И он сворачивает на улицу Джефферсона, вдоль которой на многие мили тянется полуразрушенный Ист-энд. Магазин париков. Старый клуб «Ярмарка тщеславия» с объявлением «Сдается». Магазин подержанных пластинок с нарисованной от руки вывеской, на которой изображена толпа людей, спасающихся от разлетающихся в разные стороны нот. Закрытые кондитерские Кресге и Вулворта, опечатанная мороженица Сандерса. Холодно. На улицах почти пусто. На углу неподвижно стоит человек, фигура которого выглядит изящной графикой на фоне зимнего неба. Кожаное пальто доходит ему до щиколоток. На лице красуются большие горнолыжные очки, а на голове восседает или, скорее, «восплывает» испанский галион фетровой шляпы. Фигура выглядит экзотически, ибо в наших пригородах таких не встречается. И тем не менее я ощущаю ее родственность, пропитанную созидательным духом родного города. Я рад видеть этого человека и не могу оторвать от него глаз.
Когда я был маленьким, подобные чуваки снимали свои капюшоны и подмигивали мне, получая удовольствие от общения с маленькой белой девочкой, ехавшей на заднем сиденье. Теперь же меня просто проводили безразличным взглядом. Он даже не опустил очки, и лишь его рот и трепещущие ноздри, а также поворот головы говорили о надменном высокомерии и даже ненависти. И тогда я понял страшную вещь: мне не удастся перейти в другую половую категорию, пока я не стану мужчиной с большой буквы «М». Вне зависимости от собственного желания.

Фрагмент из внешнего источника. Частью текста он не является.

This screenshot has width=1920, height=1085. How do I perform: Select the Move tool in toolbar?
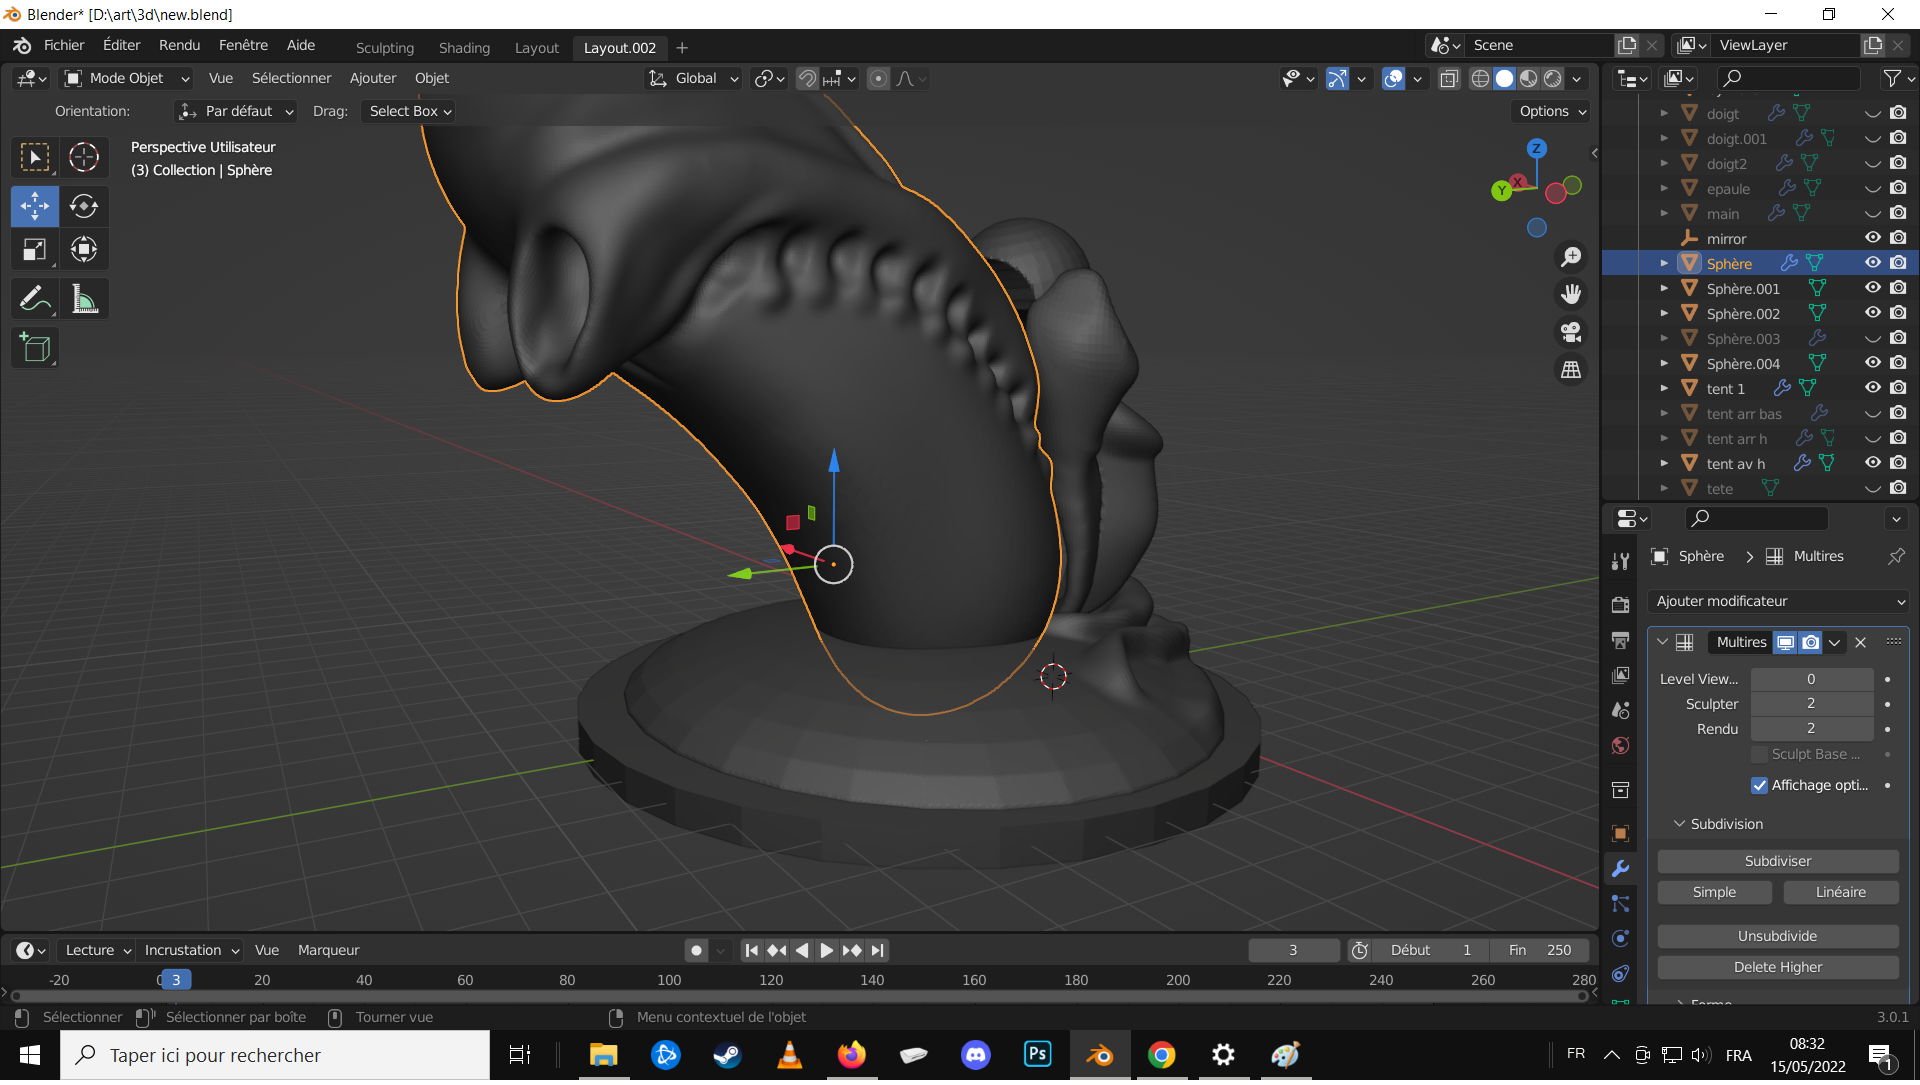[x=35, y=206]
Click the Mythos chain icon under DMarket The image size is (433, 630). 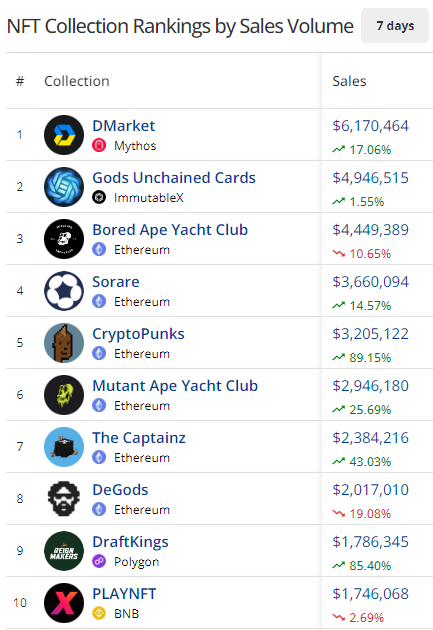[x=99, y=145]
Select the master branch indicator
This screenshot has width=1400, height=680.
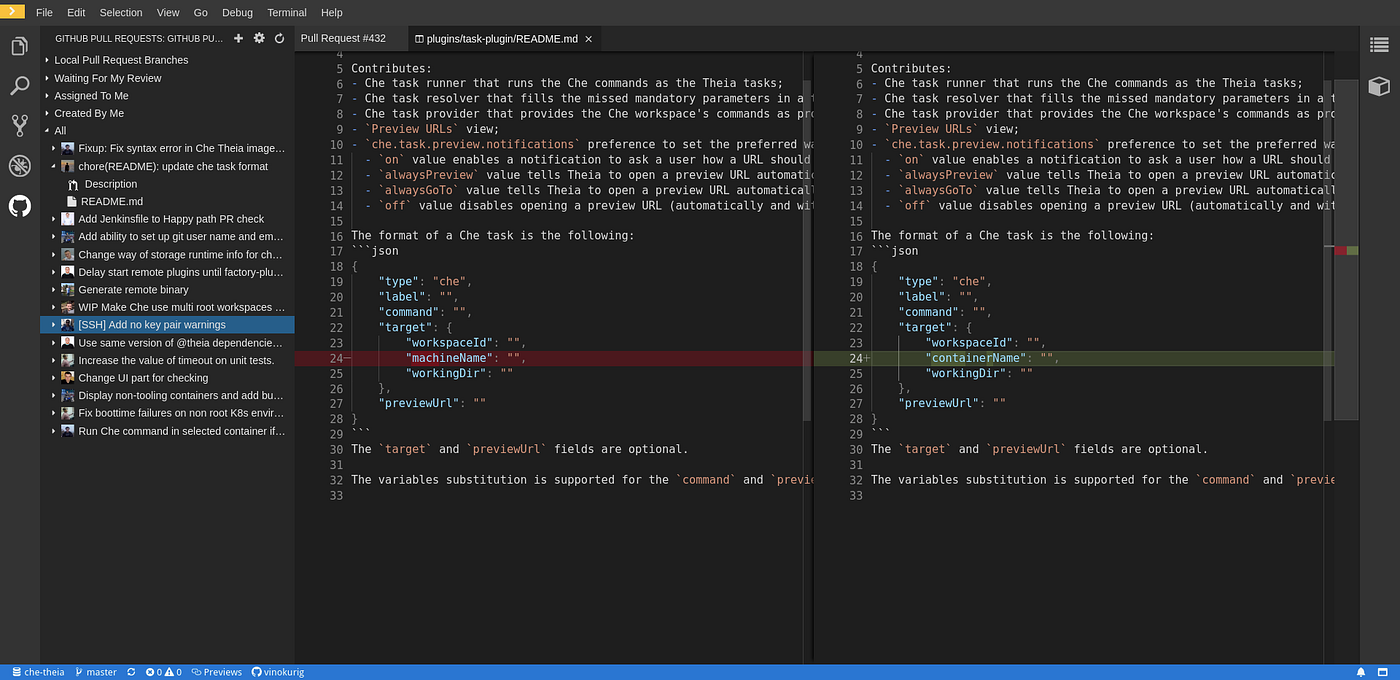(x=95, y=672)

Я заставил Пункт Одиннадцать проехать через Индейскую деревню, мимо нашего старого дома. Перед встречей с мамой мне нужно было принять ванну ностальгии. По обочинам дороги все так же росли деревья, сквозь которые была видна замерзшая река. А я думал о поразительной способности мира вмещать в себя такое количество жизней. По улицам ходили люди, обремененные тысячами проблем — финансами, отношениями, образованием. Обитатели этих мест влюблялись, женились, лечились от наркозависимости, учились кататься на коньках, приобретали бифокальные очки, готовились к экзаменам, примеряли одежду, ходили в парикмахерские и появлялись на свет. А в некоторых домах люди старели, болели и умирали, оставляя горевать своих родственников. Все это происходило постоянно и незаметно, и только это имело значение. Лишь смерть придает жизни весомость. По сравнению с этим мои физиологические метаморфозы были чистой ерундой, которые могли интересовать лишь сутенера.

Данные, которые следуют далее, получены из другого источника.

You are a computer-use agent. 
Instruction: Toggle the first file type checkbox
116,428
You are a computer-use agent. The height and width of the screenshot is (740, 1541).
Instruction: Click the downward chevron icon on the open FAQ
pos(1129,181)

А потом мы добрались до Гросс-Пойнта. По обеим сторонам нашей улицы стояли обнаженные вязы, а клумбы перед теплицами были покрыты смерзшимся снегом. Мое тело не могло остаться безразличным при виде родного дома, и все во мне трепетало от счастья. Я испытывал чисто собачьи чувства: я был полон любви и глух к трагедии. Я был дома, в Мидлсексе. На подоконнике того окна я сидел часами, читая книги и поедая тутовые ягоды.